- Opening Delimiter -
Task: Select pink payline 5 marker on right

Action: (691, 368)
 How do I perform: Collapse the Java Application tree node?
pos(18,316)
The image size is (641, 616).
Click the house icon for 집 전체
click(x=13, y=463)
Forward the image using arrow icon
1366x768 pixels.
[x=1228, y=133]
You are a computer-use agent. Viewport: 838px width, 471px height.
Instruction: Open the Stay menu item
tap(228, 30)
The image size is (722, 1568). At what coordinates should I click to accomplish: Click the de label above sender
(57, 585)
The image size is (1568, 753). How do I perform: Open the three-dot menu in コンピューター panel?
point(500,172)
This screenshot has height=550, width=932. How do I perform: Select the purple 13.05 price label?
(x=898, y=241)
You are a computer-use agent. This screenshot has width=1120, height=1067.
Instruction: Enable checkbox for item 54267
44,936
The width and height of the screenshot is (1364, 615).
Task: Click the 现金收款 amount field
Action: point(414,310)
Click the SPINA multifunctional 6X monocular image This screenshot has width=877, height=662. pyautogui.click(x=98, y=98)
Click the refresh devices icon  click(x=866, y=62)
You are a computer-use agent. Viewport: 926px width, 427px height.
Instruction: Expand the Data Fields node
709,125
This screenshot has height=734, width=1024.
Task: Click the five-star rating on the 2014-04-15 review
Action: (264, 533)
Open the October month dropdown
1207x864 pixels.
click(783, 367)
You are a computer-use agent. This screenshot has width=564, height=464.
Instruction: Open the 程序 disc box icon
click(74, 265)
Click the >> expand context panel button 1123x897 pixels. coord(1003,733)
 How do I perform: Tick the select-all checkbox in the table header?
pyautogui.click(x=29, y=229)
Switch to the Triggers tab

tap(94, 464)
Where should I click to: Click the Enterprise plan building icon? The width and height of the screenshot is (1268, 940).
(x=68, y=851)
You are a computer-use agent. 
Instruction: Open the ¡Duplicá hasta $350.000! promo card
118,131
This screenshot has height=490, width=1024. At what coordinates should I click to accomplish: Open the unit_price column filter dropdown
- Closing Delimiter -
__WHAT THIS TASK INVOLVES__
A faithful copy is required of the lines from the one with "has width=1120, height=1067." through the last line of the data; please add nothing.

__RESPONSE TO THE TASK__
You are a computer-use agent. This screenshot has width=1120, height=1067.
Instruction: Enable checkbox for item 54267
44,936
The width and height of the screenshot is (1364, 615).
Task: Click the 现金收款 amount field
Action: point(414,310)
Click the SPINA multifunctional 6X monocular image This screenshot has width=877, height=662. pyautogui.click(x=98, y=98)
Click the refresh devices icon  click(x=866, y=62)
You are a computer-use agent. Viewport: 926px width, 427px height.
Instruction: Expand the Data Fields node
709,125
This screenshot has height=734, width=1024.
Task: Click the five-star rating on the 2014-04-15 review
Action: (264, 533)
Open the October month dropdown
1207x864 pixels.
click(783, 367)
You are a computer-use agent. This screenshot has width=564, height=464.
Instruction: Open the 程序 disc box icon
click(74, 265)
Click the >> expand context panel button 1123x897 pixels. coord(1003,733)
 How do I perform: Tick the select-all checkbox in the table header?
pyautogui.click(x=29, y=229)
Switch to the Triggers tab

tap(94, 464)
Where should I click to: Click the Enterprise plan building icon? The width and height of the screenshot is (1268, 940).
(x=68, y=851)
You are a computer-use agent. 
Instruction: Open the ¡Duplicá hasta $350.000! promo card
118,131
This screenshot has height=490, width=1024. At what coordinates should I click to accomplish: Open the unit_price column filter dropdown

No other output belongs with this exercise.